I've held my gaze upon many a person I've leapt across oceans effortlessly A luxury my mother placed above all else "I want you to be a worldly person" - She said "Molded with the tides"
I took a DNA test a little over a year ago It took me down slim rabbitholes Digging, clawing at answers regarding my Ancestry And not the answers I was reaching for I left the underbrush empty-handed Never having managed to climb
What do you call someone Who can't even verbalise In their mother tongue? Every syllable slipping from their mouth Reluctantly I'm German on paper and yet Not when I am writing
An immigrant amongst my own, I often question myself I am split down the middle, bilingual I never shouldered the full weight of history On either side Rotting roots feeding a brittle tree
Today, I feel like a milk tooth I never brushed enough Against the others Falling out too soon Perhaps I needed that rude awakening A football to the face A hole where I once was Replacable
I know nothing of my country But that I mirror her
Discarded, painful imperfection A drawing no one ever finished Colouring in
This is the collage I created for the poem. The branches are empty, I keep trying to fill them with different aspects of myself but I always come up short in capturing my full identity. I feel incomplete. The tree also represents the family tree I was never able to feel a part of.
This poem was inspired, in particular, by an incident where I received criticism.
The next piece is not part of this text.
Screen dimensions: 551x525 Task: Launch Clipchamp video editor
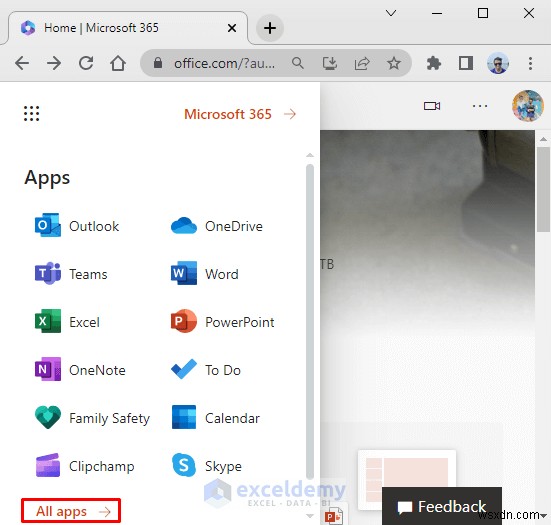point(84,466)
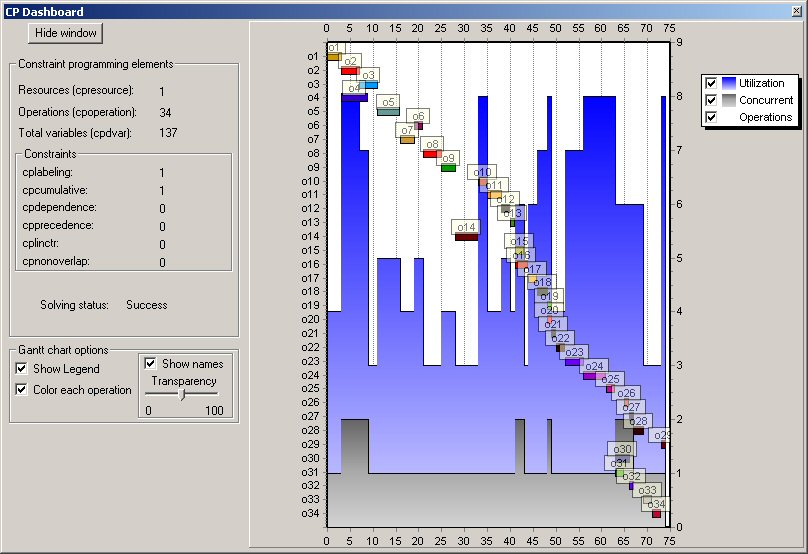The image size is (808, 554).
Task: Toggle Operations checkbox in the legend
Action: (710, 117)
I had chosen a module on German literature because I'm acutely aware of the fact that my English (especially my academic English) is far better than my German. My thoughts going into it were that I might improve my German by reading and analysing literature. The course looked, in particular, at novels from the 19th century depicting adultery. In school, English Literature had been my favourite subject, I thought I could transfer that passion to German literature.
I ended up writing a paper on Anna Karenina, which I gladly did. The criticism I received for it was harsh, my German was sub-par. I knew this, but it hurt nonetheless. It reignited feelings that had been brewing since my youth. In my degree, among many other things, we learned that we develop our identity in our teenage years. Having attended an international school my entire school life, I never experienced a proper German childhood. I didn't have Latin in school, I didn't graduate with an Abitur. I still struggle with understanding the German school system. This in addition to the fact that I barely had German friends outside of the ones that attended my school and my complete lack of an understanding of German pop culture led to a feeling of alienation. Sure, I had a German passport, a German birth certificate, I had German parents. But I couldn't really think of myself as truly German, I never felt like I belonged. I couldn't even properly express myself in my mother tongue. On the other hand, the fact that I had attended a British international school meant nothing. I had gotten a British education but that didn't make me British. I belonged nowhere. They say bilingual people don't have a vocabulary as sizable as monolingual individuals, that their two vocabularies are half the size. I would argue that also applies to our identity. We are split down the middle.
This feeling has followed me for most of my life but it helps to put it on paper, to work through it. I think the sentiment is far from unique, it affects all children of globalisation and migration who struggle to fully identify with the country of their heritage. But I take comfort in the knowledge that I am not alone, and that I do belong somewhere. That Somewhere didn't necessarily have to be a country. I just hadn't understood that.